In the RDBMS world, OO refers to the ability of the database to store and retrieve instances (explained in the following paragraph) of the objects — very much the same way as XML documents: either by being parsed into text and reconstituted on demand, or by saving the entire object AS-IS — be it Java, ActiveX or .NET object. In addition, some databases sponsor object data types, which introduce OOP principles into their procedural SQL programming (see Chapter 14 for more information on SQL procedural extensions). You may think of these as User Defined Data types (see Chapter 3 for more information on data types) that also contain some methods or functions.

OOP Paradigm

Object-oriented approach treats everything as objects — i.e. programming structures that are capable of containing data and have some relevant methods. Usually, objects are representations of real-life entities, reduced in their complexity to a few well defined features and tasks they should be able to perform. A person, a tree, a car, an organization — all can be represented as objects; the same goes for some abstract objects like 'bank account', or 'data access object'. Consider an object that models, say, a bank account: it might to have an attribute 'balance' and 'account ID', methods 'withdraw' and 'deposit' — all representing some functionality that is expected of an object of this type. The main principles of Object Orientation are encapsulation, inheritance, polymorphism, and identity, all of which will be discussed in the next paragraphs.

Objects and classes

Each object has its own attributes and methods. For example, for object CAR you can have such attributes as engine size, engine type, wheel size, interior color, exterior color, shift type, and so on. The methods may include 'drive', 'turn(left | right)' and so on. The objects are defined through programming concept of classes. An object is an instance of a class. The common analogy here is the blueprint of a house and the actual house built based on that blueprint. You can instantiate many objects of the same class in the very same way as many houses could be built from the same blueprint, being different only in their attributes — color, location etc.

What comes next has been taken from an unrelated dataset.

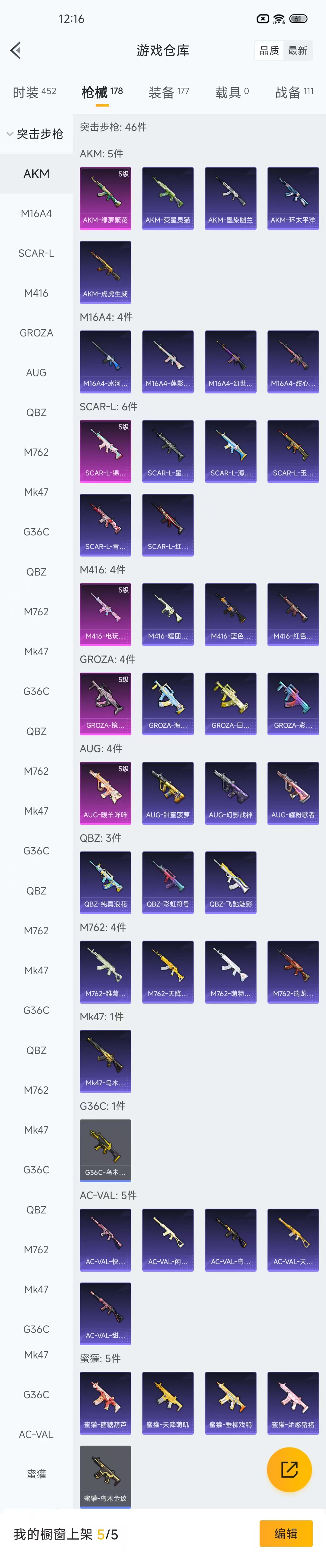Screen dimensions: 326x1568
Task: Switch sorting to 品质
Action: (269, 51)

The main idea of encapsulation is to hide details of implementation, and make it accessible only by explicitly defined methods that reduce the impact of changes made to the internals of the objects, and enforce security. The non-programmer's world analogy would be any programmable electronic device you may have at home like a VCR or a microwave oven: you normally can manipulate those only through buttons devised for this purpose, though it might be possible to open the cover and use one's best judgment to control its operations through manipulating electronic components.


Security is usually enforced by using public, private, and protected methods. Public methods are available for all users; private methods limit the internal code access, and protected methods forbid access to all objects instantiated from classes inherited from the parent class.


Inheritance is a mechanism that allows the programmer to create a new class based on (or inherited from) the old (existing) class. The new class, called (unsurprisingly) child class, has all the attributes (properties) and methods of the old class (parent), but some of them could be ignored or modified, while some new characteristics could be added. For example, subclasses Chevrolet, Ford, Honda, Toyota, and Nissan could be derived from class CAR. This allows for reuse of the code this class contains, and makes development process more rigorous.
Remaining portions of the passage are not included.